_WHAT YOU WILL DO_
Reproduce the items below verbatim, starting at the line containing "At what coordinates should I click to accomplish: Add" and ending at the line containing "[1093, 360]", with both of those lines included.

_ITEMS_
▬▬▬▬▬▬▬▬▬▬

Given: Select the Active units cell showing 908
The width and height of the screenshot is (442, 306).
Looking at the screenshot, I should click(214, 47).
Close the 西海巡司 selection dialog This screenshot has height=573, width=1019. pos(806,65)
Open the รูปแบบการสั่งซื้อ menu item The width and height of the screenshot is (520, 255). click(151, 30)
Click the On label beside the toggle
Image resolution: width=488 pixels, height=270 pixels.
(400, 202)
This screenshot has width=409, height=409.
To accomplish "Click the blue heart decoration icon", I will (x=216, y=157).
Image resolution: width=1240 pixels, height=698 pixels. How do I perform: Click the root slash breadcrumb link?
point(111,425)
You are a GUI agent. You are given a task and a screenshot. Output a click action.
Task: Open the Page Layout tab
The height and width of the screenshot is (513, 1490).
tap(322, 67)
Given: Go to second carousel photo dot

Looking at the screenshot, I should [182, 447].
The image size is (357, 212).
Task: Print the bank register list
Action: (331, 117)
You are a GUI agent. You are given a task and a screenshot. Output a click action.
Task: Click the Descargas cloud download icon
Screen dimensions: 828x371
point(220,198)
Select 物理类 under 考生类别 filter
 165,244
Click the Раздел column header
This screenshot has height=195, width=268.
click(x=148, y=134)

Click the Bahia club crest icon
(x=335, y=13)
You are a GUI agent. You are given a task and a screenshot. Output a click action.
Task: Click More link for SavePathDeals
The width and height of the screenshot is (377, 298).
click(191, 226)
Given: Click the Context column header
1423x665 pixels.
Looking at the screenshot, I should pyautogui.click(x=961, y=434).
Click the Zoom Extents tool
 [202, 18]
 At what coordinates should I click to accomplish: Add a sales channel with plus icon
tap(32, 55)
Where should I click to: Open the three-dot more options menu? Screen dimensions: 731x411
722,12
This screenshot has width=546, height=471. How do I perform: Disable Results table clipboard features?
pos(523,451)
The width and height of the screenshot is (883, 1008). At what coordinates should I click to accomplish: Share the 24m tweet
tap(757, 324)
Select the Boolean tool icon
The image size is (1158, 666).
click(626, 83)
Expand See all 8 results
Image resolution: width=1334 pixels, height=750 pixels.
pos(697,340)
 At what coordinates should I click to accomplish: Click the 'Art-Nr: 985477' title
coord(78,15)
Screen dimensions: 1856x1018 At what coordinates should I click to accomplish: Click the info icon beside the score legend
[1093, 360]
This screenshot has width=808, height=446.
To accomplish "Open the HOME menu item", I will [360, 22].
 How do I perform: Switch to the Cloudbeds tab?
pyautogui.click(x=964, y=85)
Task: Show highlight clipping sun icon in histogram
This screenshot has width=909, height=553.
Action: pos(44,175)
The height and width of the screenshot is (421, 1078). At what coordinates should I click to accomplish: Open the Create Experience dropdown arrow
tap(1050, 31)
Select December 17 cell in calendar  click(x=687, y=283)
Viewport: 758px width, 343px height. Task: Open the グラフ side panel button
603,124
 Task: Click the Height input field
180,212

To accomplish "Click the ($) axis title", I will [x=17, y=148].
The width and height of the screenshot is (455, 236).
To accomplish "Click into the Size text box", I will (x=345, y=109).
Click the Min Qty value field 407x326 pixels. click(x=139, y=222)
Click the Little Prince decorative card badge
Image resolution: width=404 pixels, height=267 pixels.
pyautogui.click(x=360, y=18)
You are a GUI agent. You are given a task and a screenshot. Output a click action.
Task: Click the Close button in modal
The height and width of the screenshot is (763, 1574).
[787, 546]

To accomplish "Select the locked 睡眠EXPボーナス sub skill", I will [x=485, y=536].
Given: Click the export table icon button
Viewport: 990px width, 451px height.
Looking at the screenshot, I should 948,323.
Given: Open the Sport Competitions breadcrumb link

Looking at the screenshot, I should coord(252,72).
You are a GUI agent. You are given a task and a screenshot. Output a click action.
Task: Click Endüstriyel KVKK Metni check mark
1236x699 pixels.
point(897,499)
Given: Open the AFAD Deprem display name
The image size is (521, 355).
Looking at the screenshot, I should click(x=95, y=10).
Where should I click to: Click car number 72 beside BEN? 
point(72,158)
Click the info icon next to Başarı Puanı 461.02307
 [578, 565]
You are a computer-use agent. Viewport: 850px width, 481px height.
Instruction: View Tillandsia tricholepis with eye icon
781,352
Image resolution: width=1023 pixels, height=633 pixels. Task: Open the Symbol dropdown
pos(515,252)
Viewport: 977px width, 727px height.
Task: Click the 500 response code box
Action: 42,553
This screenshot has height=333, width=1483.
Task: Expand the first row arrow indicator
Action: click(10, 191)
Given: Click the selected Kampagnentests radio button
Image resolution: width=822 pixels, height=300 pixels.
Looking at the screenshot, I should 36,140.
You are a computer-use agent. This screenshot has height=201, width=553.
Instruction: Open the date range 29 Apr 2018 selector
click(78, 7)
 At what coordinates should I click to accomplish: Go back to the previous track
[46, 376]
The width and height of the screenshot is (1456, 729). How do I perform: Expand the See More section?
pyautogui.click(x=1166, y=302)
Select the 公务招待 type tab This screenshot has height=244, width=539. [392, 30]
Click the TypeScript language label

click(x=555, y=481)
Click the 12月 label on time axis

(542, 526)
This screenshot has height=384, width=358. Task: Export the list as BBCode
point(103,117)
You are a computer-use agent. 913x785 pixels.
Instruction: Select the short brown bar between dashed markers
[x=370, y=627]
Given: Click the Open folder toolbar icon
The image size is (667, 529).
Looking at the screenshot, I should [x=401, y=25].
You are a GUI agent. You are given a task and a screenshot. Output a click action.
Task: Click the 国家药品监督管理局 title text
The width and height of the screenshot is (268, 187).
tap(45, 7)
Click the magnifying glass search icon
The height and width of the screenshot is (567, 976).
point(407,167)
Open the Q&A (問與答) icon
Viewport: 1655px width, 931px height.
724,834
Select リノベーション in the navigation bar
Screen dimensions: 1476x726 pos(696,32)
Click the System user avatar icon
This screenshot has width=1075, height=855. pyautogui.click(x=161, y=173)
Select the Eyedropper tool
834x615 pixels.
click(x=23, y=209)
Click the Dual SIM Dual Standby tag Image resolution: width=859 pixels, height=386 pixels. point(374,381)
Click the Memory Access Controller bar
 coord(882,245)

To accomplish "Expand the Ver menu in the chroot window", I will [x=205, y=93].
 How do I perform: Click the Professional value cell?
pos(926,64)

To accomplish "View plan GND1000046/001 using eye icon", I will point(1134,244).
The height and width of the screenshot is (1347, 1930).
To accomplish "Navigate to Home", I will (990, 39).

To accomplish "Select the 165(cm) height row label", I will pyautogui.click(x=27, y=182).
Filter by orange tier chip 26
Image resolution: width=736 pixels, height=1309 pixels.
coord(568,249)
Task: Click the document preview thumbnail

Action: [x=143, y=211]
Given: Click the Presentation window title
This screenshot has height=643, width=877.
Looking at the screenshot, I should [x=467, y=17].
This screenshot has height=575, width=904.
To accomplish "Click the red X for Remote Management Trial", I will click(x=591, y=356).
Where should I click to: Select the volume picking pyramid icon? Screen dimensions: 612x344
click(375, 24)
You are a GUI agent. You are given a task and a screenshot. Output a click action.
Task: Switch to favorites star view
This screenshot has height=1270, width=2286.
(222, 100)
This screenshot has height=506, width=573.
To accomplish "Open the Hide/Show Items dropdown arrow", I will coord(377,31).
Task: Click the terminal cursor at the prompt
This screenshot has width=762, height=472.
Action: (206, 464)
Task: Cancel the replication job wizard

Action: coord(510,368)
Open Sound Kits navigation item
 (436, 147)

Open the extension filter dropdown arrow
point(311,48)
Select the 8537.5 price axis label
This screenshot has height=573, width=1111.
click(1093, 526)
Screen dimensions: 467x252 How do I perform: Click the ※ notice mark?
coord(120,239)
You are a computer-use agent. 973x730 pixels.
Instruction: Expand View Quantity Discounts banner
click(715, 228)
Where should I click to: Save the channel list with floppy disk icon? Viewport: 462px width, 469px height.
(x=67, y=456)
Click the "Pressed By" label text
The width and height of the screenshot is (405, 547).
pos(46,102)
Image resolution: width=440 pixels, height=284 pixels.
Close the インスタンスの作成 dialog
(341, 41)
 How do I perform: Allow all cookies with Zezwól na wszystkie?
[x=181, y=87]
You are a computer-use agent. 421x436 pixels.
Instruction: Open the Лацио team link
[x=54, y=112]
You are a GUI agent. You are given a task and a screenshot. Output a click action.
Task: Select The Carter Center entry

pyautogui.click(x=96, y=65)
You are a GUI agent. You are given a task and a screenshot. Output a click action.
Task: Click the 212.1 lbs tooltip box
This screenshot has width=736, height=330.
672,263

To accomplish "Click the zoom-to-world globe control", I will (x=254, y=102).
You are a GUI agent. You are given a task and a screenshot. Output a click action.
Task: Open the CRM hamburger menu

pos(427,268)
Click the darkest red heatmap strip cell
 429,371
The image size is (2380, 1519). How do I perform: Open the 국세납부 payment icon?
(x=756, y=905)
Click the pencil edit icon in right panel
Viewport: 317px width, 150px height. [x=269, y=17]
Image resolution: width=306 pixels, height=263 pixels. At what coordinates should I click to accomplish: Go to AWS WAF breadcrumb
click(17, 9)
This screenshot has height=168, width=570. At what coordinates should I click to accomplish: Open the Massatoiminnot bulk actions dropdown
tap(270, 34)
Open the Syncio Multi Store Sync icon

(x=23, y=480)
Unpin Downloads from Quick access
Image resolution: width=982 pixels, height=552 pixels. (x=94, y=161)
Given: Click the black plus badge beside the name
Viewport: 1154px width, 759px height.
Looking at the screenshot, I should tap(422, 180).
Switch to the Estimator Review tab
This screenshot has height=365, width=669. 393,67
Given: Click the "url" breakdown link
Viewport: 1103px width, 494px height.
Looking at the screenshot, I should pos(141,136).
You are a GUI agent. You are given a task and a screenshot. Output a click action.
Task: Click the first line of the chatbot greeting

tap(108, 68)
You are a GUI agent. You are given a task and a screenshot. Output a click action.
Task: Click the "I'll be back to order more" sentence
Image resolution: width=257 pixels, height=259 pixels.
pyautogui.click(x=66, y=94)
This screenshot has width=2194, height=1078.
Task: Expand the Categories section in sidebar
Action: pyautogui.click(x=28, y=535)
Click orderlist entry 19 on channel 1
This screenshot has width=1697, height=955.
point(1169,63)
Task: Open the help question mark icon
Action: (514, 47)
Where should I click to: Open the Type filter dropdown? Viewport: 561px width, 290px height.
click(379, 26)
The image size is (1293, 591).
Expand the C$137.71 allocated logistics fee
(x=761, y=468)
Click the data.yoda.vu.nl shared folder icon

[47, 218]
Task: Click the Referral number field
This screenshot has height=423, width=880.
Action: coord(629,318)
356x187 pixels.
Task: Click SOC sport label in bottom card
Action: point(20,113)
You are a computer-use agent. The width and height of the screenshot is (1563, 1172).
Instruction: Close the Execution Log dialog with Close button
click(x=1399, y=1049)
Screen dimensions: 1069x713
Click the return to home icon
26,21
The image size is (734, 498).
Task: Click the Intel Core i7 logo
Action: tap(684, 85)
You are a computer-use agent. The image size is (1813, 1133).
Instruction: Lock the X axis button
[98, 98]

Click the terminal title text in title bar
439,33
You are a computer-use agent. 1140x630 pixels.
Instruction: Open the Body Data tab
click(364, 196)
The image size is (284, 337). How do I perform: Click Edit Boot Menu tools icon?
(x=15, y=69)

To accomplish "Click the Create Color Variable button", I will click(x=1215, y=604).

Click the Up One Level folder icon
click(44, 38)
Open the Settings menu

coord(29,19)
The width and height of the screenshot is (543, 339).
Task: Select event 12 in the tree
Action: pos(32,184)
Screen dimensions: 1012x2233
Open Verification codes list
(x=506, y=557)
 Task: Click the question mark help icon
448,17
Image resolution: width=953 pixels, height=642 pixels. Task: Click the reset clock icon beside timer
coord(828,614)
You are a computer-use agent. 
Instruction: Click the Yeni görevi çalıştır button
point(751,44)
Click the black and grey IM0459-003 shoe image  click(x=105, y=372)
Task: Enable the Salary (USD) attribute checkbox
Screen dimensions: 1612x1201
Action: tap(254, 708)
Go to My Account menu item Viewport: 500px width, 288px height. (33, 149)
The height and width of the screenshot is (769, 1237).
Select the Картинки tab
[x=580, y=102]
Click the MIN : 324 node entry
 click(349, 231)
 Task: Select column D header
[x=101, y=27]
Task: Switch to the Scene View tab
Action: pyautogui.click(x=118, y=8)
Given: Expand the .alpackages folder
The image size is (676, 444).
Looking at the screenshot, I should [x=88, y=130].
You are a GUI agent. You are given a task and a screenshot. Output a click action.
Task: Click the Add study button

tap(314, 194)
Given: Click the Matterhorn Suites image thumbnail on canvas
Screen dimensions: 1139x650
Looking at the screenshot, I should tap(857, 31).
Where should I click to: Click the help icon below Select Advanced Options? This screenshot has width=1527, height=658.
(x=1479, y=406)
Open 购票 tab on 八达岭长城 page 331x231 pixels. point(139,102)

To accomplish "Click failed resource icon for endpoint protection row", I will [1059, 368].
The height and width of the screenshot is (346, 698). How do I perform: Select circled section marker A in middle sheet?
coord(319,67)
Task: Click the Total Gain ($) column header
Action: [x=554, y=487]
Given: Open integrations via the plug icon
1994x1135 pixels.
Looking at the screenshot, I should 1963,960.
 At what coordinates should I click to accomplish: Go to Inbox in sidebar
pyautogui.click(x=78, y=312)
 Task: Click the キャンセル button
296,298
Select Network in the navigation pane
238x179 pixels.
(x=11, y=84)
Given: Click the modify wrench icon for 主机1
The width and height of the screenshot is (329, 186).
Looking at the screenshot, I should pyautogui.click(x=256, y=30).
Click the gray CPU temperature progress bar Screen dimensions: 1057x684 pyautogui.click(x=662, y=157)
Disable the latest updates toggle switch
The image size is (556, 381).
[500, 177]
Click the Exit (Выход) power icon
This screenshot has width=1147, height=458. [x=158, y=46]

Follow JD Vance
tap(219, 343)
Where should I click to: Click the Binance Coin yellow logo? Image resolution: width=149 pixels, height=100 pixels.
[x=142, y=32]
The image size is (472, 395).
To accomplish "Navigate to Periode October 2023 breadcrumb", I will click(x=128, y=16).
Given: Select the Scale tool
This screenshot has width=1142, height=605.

▬▬▬▬▬▬▬▬▬▬

_WRITTEN SOLUTION_
 At what coordinates should I click to accomplish: Add a sales channel with plus icon
tap(32, 55)
Where should I click to: Open the three-dot more options menu? Screen dimensions: 731x411
722,12
This screenshot has width=546, height=471. How do I perform: Disable Results table clipboard features?
pos(523,451)
The width and height of the screenshot is (883, 1008). At what coordinates should I click to accomplish: Share the 24m tweet
tap(757, 324)
Select the Boolean tool icon
The image size is (1158, 666).
click(626, 83)
Expand See all 8 results
Image resolution: width=1334 pixels, height=750 pixels.
pos(697,340)
 At what coordinates should I click to accomplish: Click the 'Art-Nr: 985477' title
coord(78,15)
Screen dimensions: 1856x1018 At what coordinates should I click to accomplish: Click the info icon beside the score legend
[1093, 360]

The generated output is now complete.